Ultrasound examination at 31 weeks gestation revealed the following findings:

- Single ventricle of left morphology is seen connected only to the right atrium. The small left atrium is seen receiving both inferior pulmonary veins and drains into the right atrium through patent foramen ovale with absent left atrio ventricular connection. The larger right atrium is connected to the single ventricle through tricuspid valve with evident tricuspid regurgitation and myocardial hypertrophy of its trabecular part.

- Both great vessels arise from the single ventricle with normal relationship in the mediastinum. The aorta is seen extremely small in caliber with no forward flow within. Retrograde flow in the hypoplastic aortic arch is seen.

- Patent pulmonary valve, main pulmonary artery and both central pulmonary arteries.

- The right superior pulmonary vein is seen coursing from right lung hilum towards the midline filling into its fellow from the left side forming a vertical vein that courses anteriorly to drain into posterior aspect of right superior vena cava (SVC).

- Evidence of persistent left superior vena cava draining into aneurysmally dilated coronary sinus.

- Bidirectional flow is seen within the dilated coronary sinus through widely opened coronary sinus ostium and incompetent thebesian valve.

- Bradycardia (FHR=98bpm).


Conclusion

Early severe aortic arch coarctation or tubular hypoplasia causes aortic atresia with retrograde flow within the aortic arch.

Single ventricle with absent left atrio-ventricular connection.

Persistent left superior vena cava draining into aneurysmally dilated coronary sinus.

Partial anomalous pulmonary venous connection of both superior pulmonary veins into vertical vein draining into right superior vena cava.

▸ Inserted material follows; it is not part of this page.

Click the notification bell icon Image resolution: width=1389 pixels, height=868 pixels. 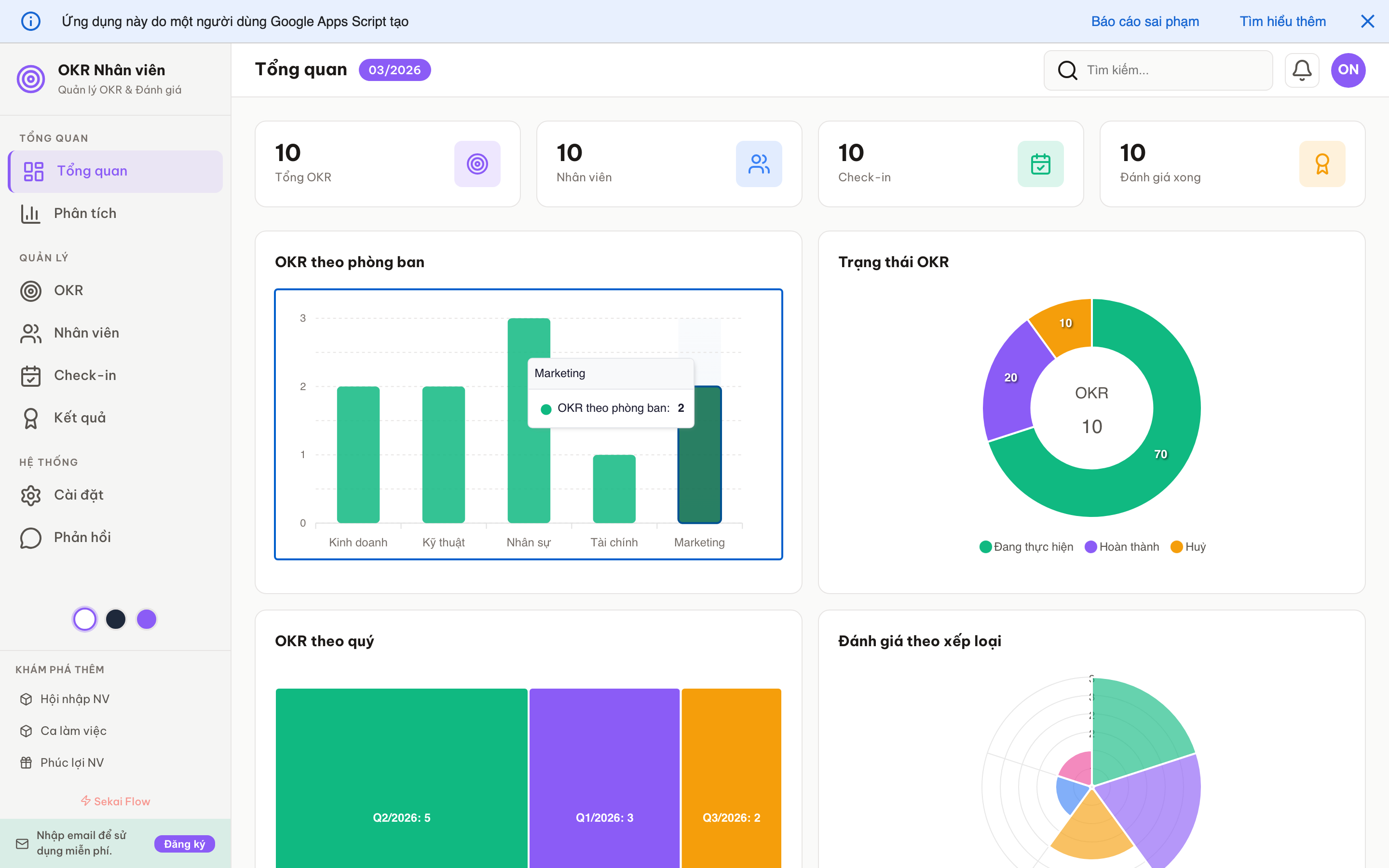tap(1302, 69)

A male neonate was born at 37 weeks gestation. Severe respiratory distress was present. IV infusion of prostaglandin was started but unfortunately the baby died due to severe respiratory distress with failure of all methods of resuscitation.    


Images 1, 2, video 1
 show situs solitus, single ventricle of left morphology, small left atrium, large right atrium, absent left AV connection, aneurysmally dilated coronary sinus.

 



Images 3, 4, 5, videos 2, 3: Color Doppler study shows tricuspid regurgitation, bidirectional flow through dilated coronary sinus, inflow of both inferior pulmonary veins into LA, flow shunt form left atrium into right atrium through patent foramen ovale, retrograde flow in aortic arch.

 



 

Images 6, 7, 8, videos 4, 5: show prominent main pulmonary artery, central pulmonary arteries and ductus arteriosus with aortic atresia. Persistent left SVC is seen to the left of pulmonary artery.

 


 



Images 9, 10 and video 6: show the anomalous connection of both superior pulmonary veins into vertical vein filling into posterior aspect of right superior vena cava (SVC).

 



Image 11: pulsed Doppler study of the main pulmonary artery performed in short axis view showing fetal bradycardia with HR = 98 bpm denoting evidence of heart block.